Репрессии будут рассматриваться как усилия миссионера ускорить прибытие механического мессии. Все больше стран обратятся к педагогической пытке, уже применяемой в Бразилии и Греции. Эта педагогическая пытка используется не для того, чтобы извлечь информацию или удовлетворить психические потребности садистов. Она полагается на случайный террор как средство нарушить устойчивость населения в целом и сделать его пластичным материалом для обучения, изобретенного технократами.

Полностью деструктивный и постоянно прогрессирующий характер обязательного обучения завершит логику такого развития, если мы не начнем прямо сейчас освобождаться от нашей педагогической гордости, от нашей веры, что человек может делать то, чего не может Бог, а именно манипулировать другими людьми ради их собственного спасения.

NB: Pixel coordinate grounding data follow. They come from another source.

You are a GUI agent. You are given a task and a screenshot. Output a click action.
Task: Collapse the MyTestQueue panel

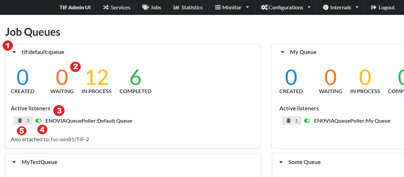[x=14, y=162]
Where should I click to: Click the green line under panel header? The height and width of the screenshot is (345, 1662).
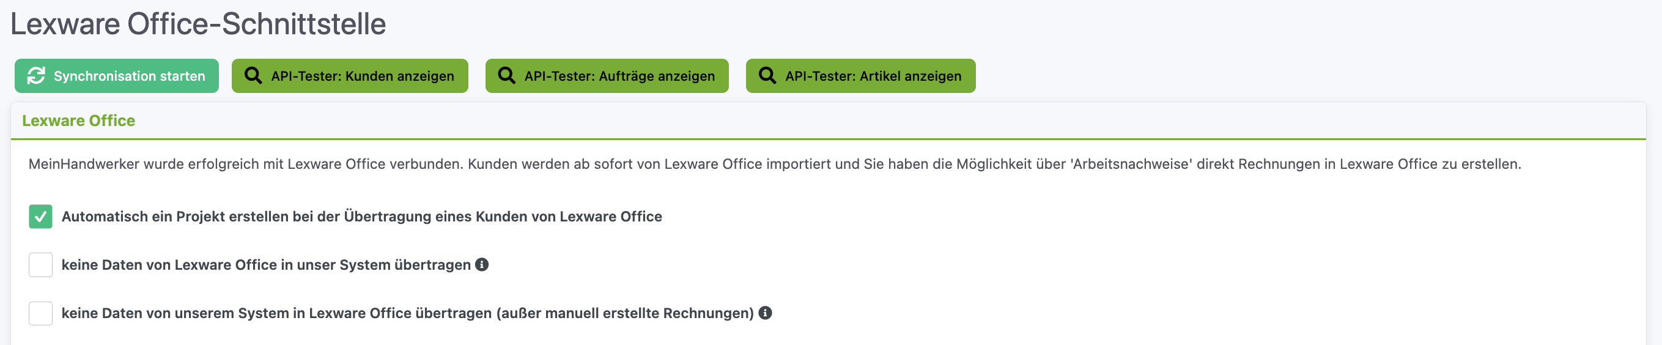(828, 139)
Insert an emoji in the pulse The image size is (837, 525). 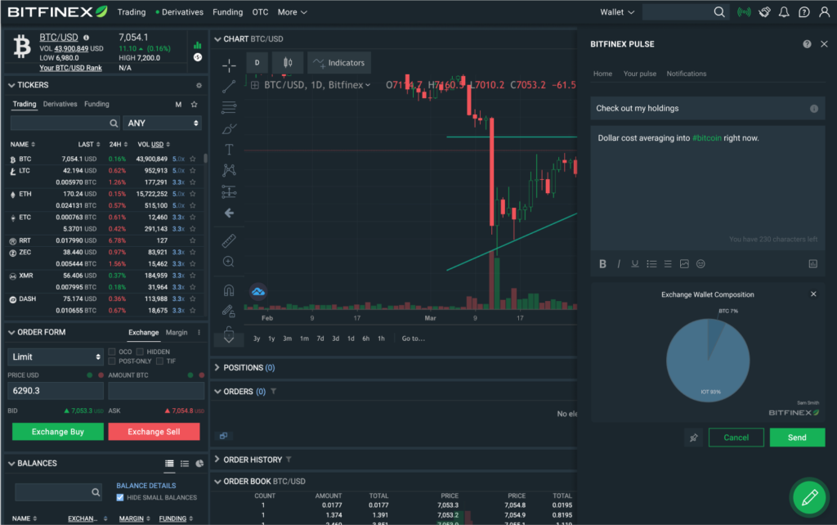point(700,264)
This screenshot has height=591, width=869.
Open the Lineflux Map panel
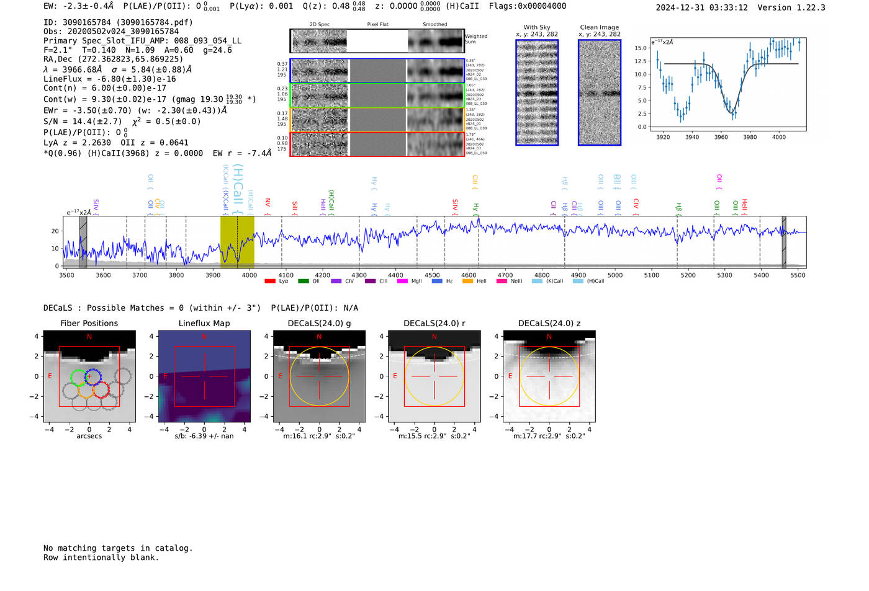coord(204,376)
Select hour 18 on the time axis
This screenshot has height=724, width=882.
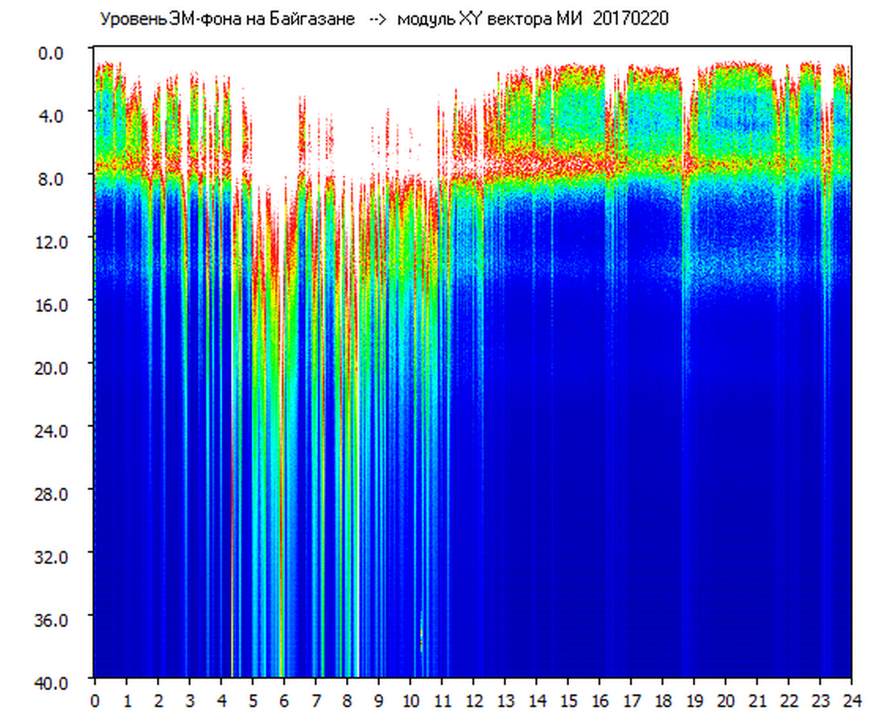tap(662, 701)
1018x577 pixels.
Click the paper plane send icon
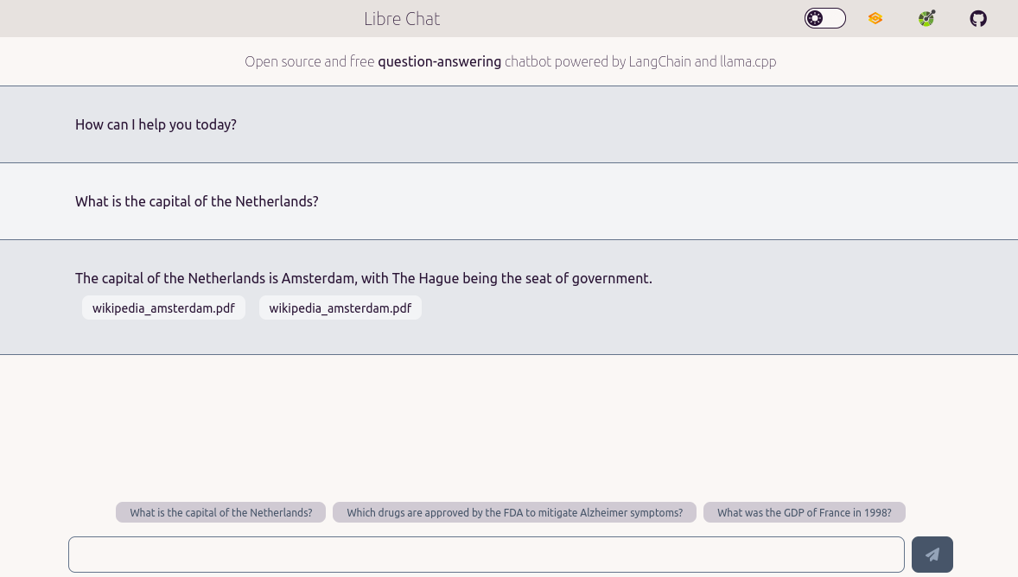pos(932,555)
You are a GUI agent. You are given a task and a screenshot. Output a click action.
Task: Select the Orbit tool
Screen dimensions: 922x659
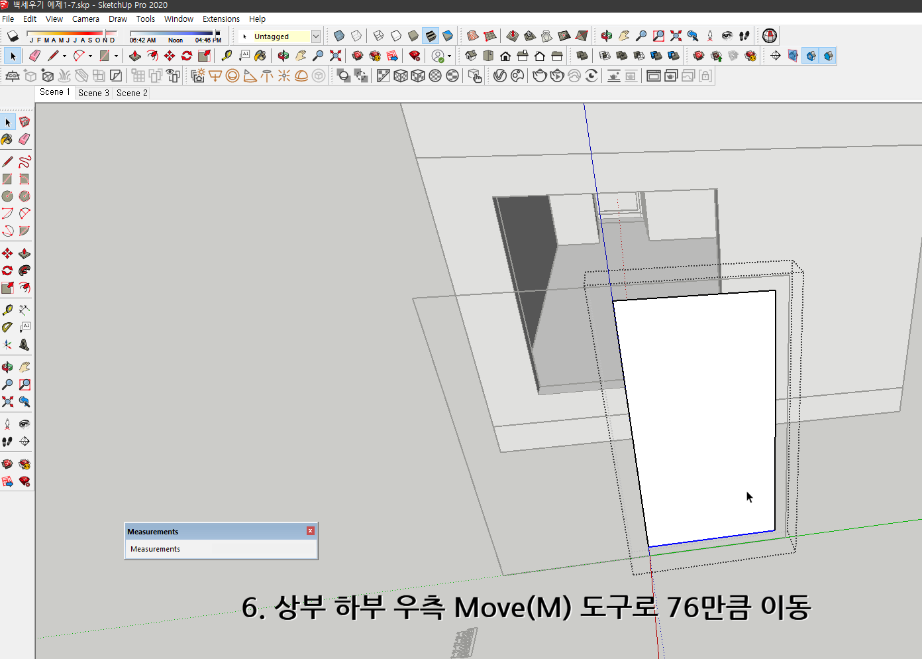8,367
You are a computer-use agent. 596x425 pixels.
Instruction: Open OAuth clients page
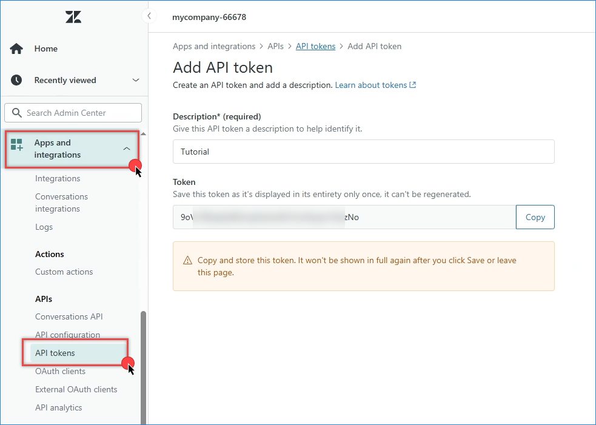(x=60, y=371)
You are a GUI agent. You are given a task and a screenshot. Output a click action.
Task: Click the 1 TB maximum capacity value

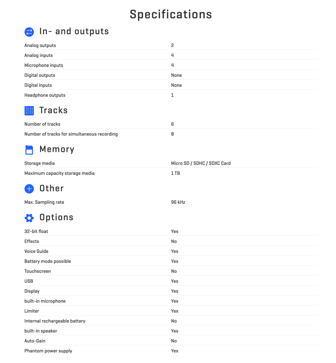pos(175,173)
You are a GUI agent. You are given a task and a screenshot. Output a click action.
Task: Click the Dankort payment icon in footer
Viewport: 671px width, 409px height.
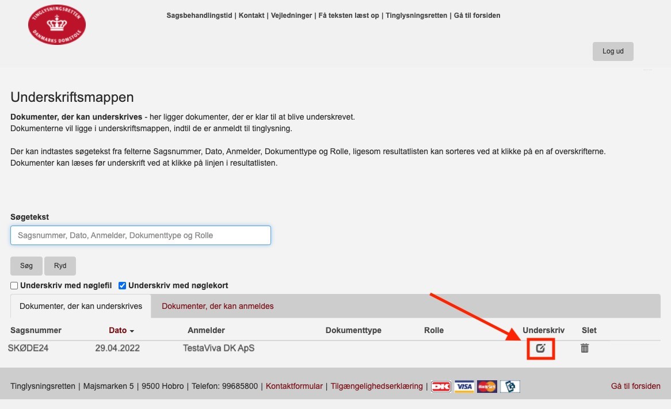(441, 386)
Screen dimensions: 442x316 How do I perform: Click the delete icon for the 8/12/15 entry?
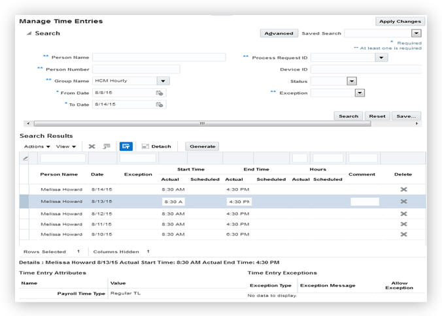(403, 213)
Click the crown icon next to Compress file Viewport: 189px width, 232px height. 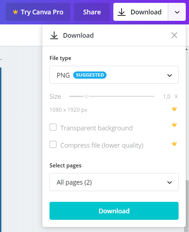click(174, 144)
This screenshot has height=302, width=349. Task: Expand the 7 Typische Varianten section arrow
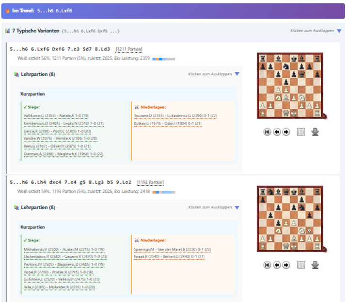pyautogui.click(x=339, y=31)
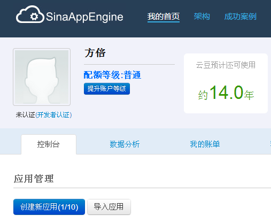The image size is (271, 216).
Task: Click the 提升账户等级 button
Action: pyautogui.click(x=107, y=89)
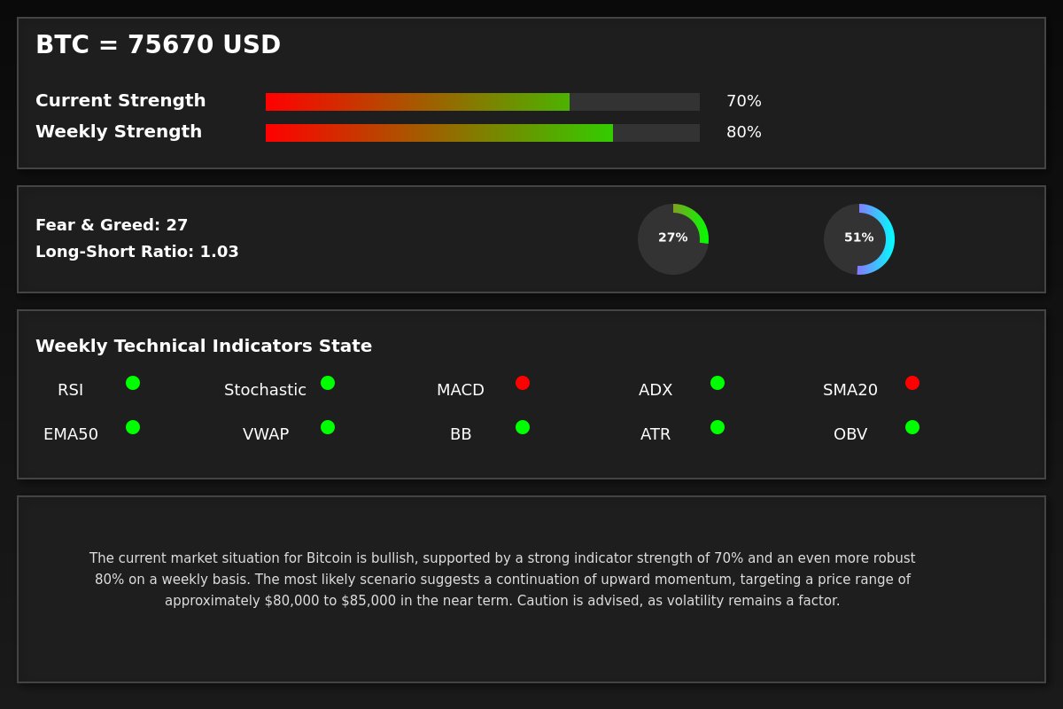The height and width of the screenshot is (709, 1063).
Task: Click the BTC = 75670 USD heading
Action: click(158, 45)
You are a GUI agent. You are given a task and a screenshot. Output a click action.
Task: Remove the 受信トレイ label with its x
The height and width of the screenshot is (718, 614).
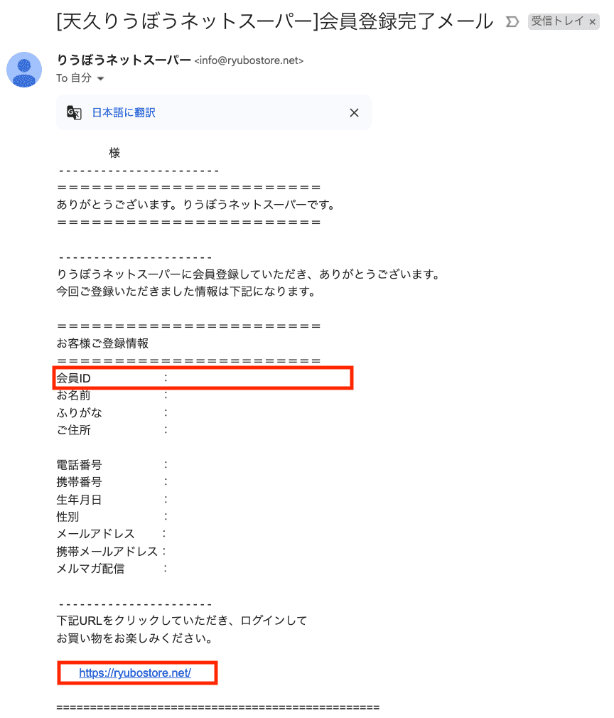pyautogui.click(x=593, y=21)

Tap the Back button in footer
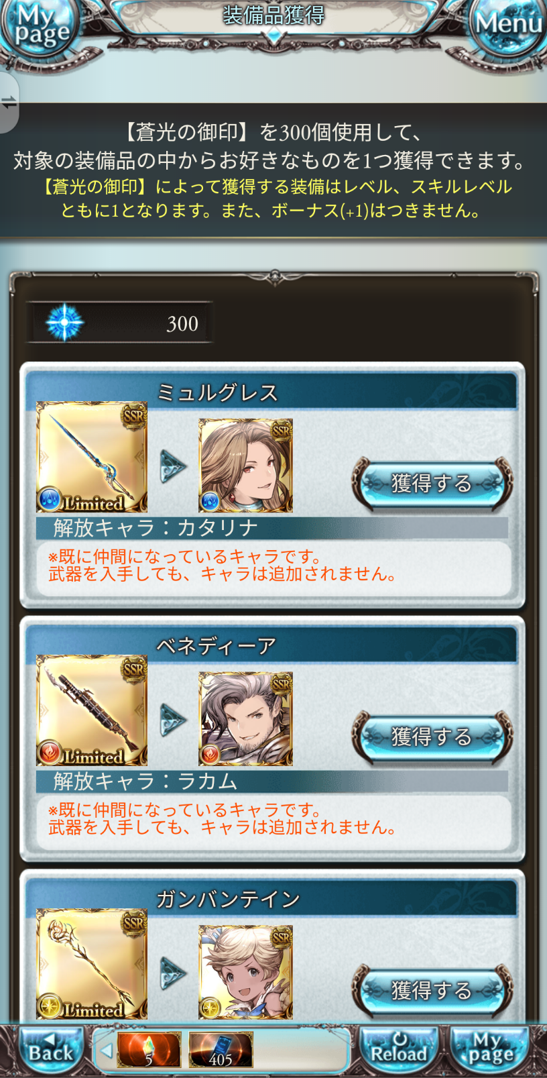pyautogui.click(x=50, y=1050)

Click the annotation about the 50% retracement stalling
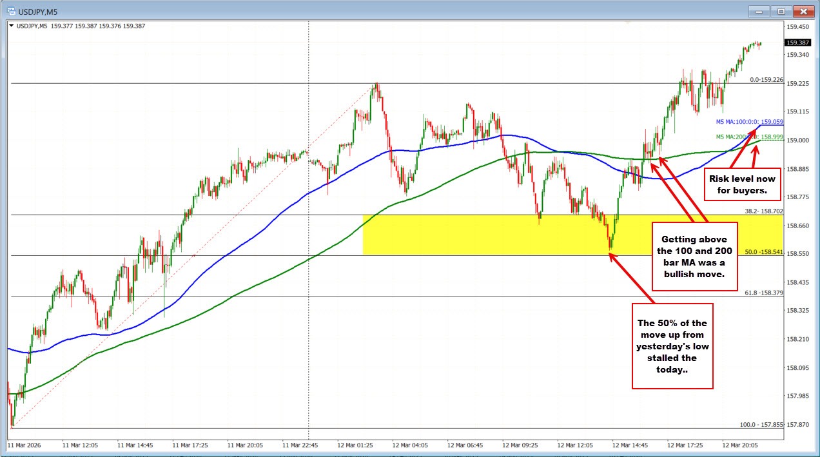tap(672, 345)
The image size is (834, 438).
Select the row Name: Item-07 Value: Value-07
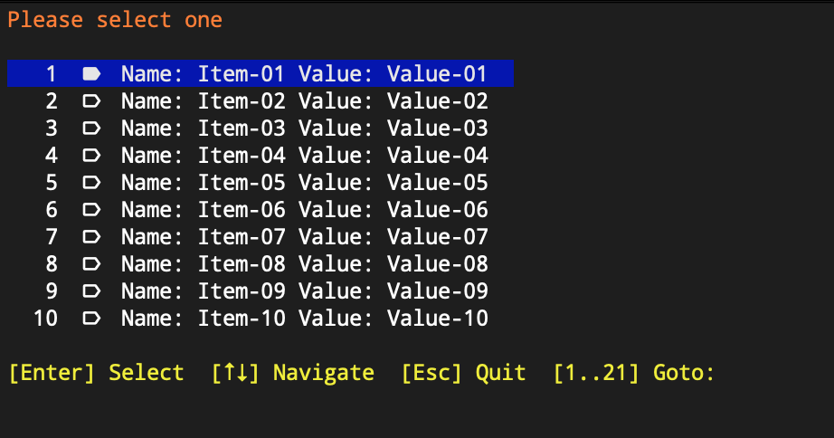tap(261, 236)
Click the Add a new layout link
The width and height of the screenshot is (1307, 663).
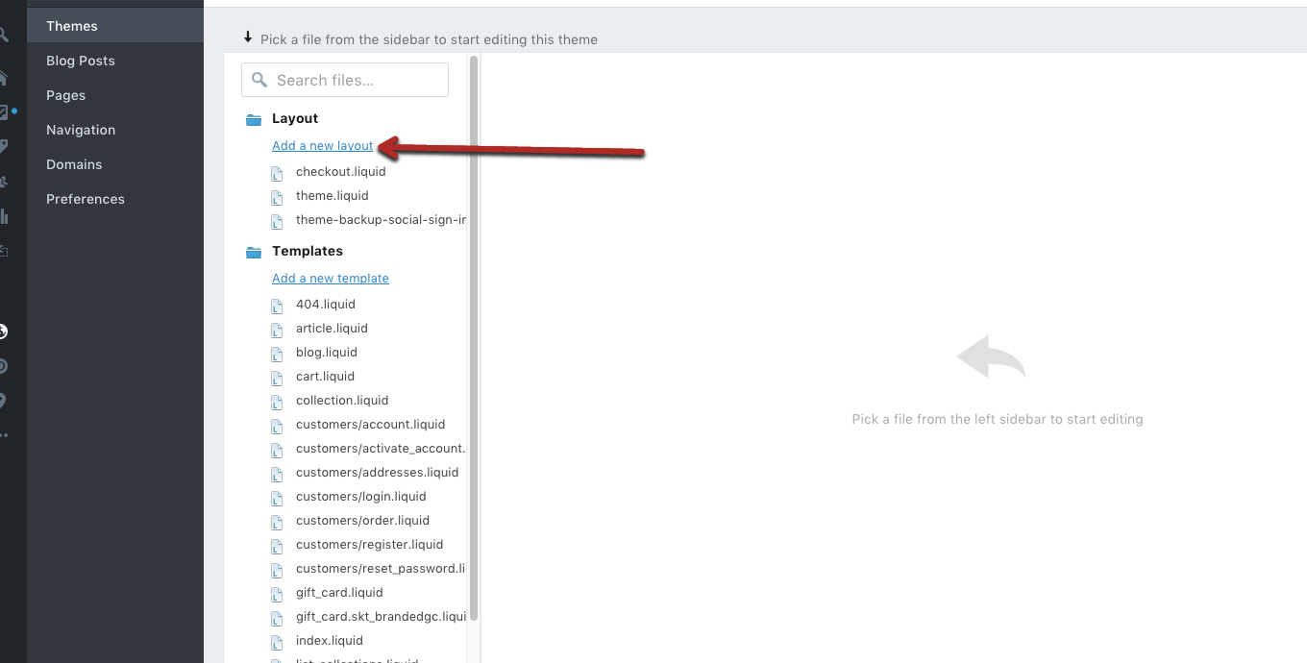[x=322, y=145]
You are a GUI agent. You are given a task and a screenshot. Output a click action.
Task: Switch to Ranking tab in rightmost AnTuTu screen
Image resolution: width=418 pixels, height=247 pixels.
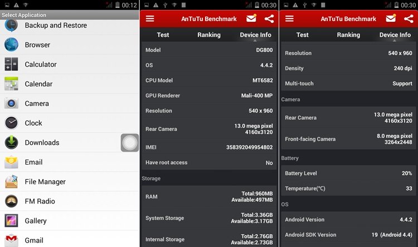tap(348, 35)
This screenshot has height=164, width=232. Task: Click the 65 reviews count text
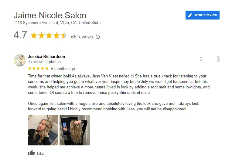[82, 37]
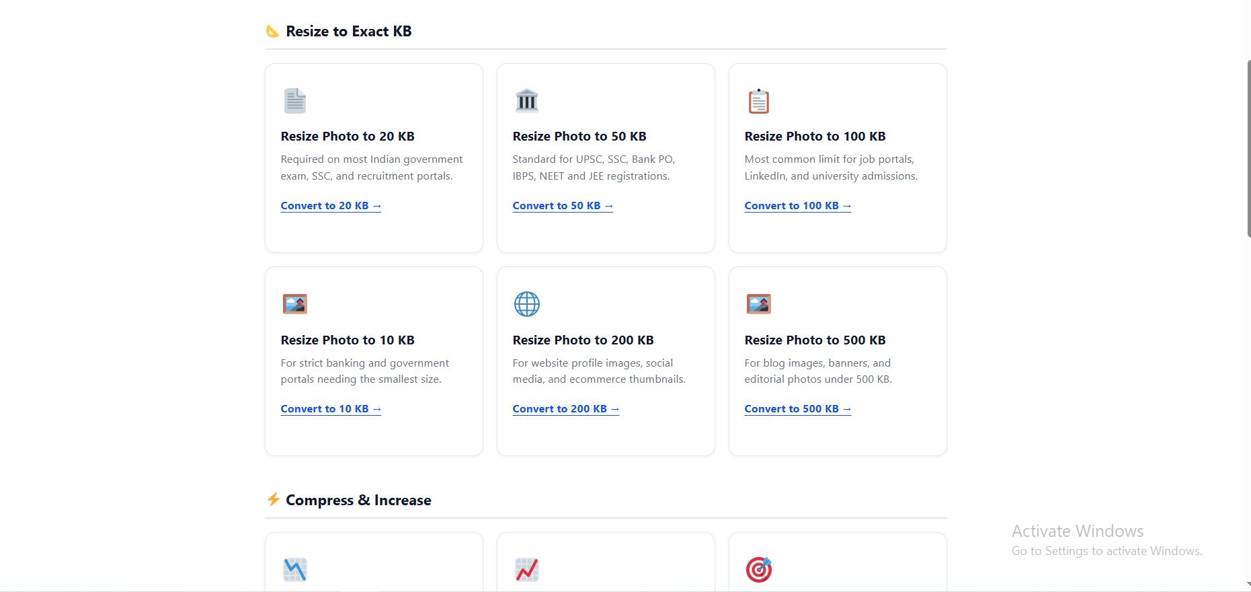Open the Convert to 10 KB link
1251x592 pixels.
(331, 409)
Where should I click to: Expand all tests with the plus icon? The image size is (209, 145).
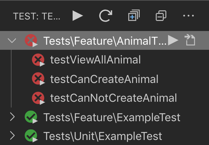pos(134,16)

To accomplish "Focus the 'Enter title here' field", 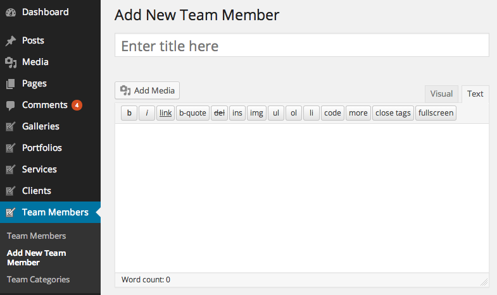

Многие только сейчас начинают понимать, какое разрушительное воздействие оказывает производство на окружающую среду, но не имеют власти изменить эти тенденции. Манипуляция людьми, начатая в школе, также достигла роковой черты, и большинство людей все еще не осознает этого. Они все еще одобряют школьную реформу, поскольку Генри Форд III предлагает менее ядовитые автомобили.

Дэниел Белл говорит, что нашу эпоху характеризует чрезвычайно глубокое расхождение между культурными и социальными структурами, одно из них связано с апокалипсическим отношением к жизни, а другое — с технократическим принятием решения. Это, конечно, справедливо для многих образовательных реформаторов, которые осуждают почти все, что характеризует современные школы, и в то же время предлагают новые школы.

В своей книге «Структура научных революций» Томас Кун доказывает, что такое разногласие неизбежно предшествует появлению новой познавательной парадигмы. Факты, сообщенные теми, кто наблюдал свободное падение, теми, кто возвратился с другой стороны Земли, и теми, кто использовал новый телескоп, не соответствовали птолемеевскому мировоззрению. Совершенно неожиданно была принята ньютоновская парадигма. Диссонанс, который сегодня характеризует многих из молодого поколения — не то, чтобы когнитивный, но как отношение к миру, — чувство невозможности это выносить. И самое удивительное, что очень многие все-таки способны это терпеть.

Способность преследовать несообразные цели требует объяснения. Согласно Максу Глукману, все общества имеют процедуры, чтобы скрывать такие диссонансы от их членов. Он говорит, что это и является целью ритуала. Ритуалы могут скрывать от их участников даже несоответствия и конфликты между социальными принципами и социальной организацией. Пока человек явно не осознает ритуальный характер процесса, посредством которого он был допущен к силам, которые формируют его космос, он не может сбросить чары и сформировать новый космос. Пока мы не поймем ритуал, посредством которого школа формирует прогрессирующего потребителя — главный ресурс экономики, мы не сможем разрушить очарование этой экономики и сформировать новую.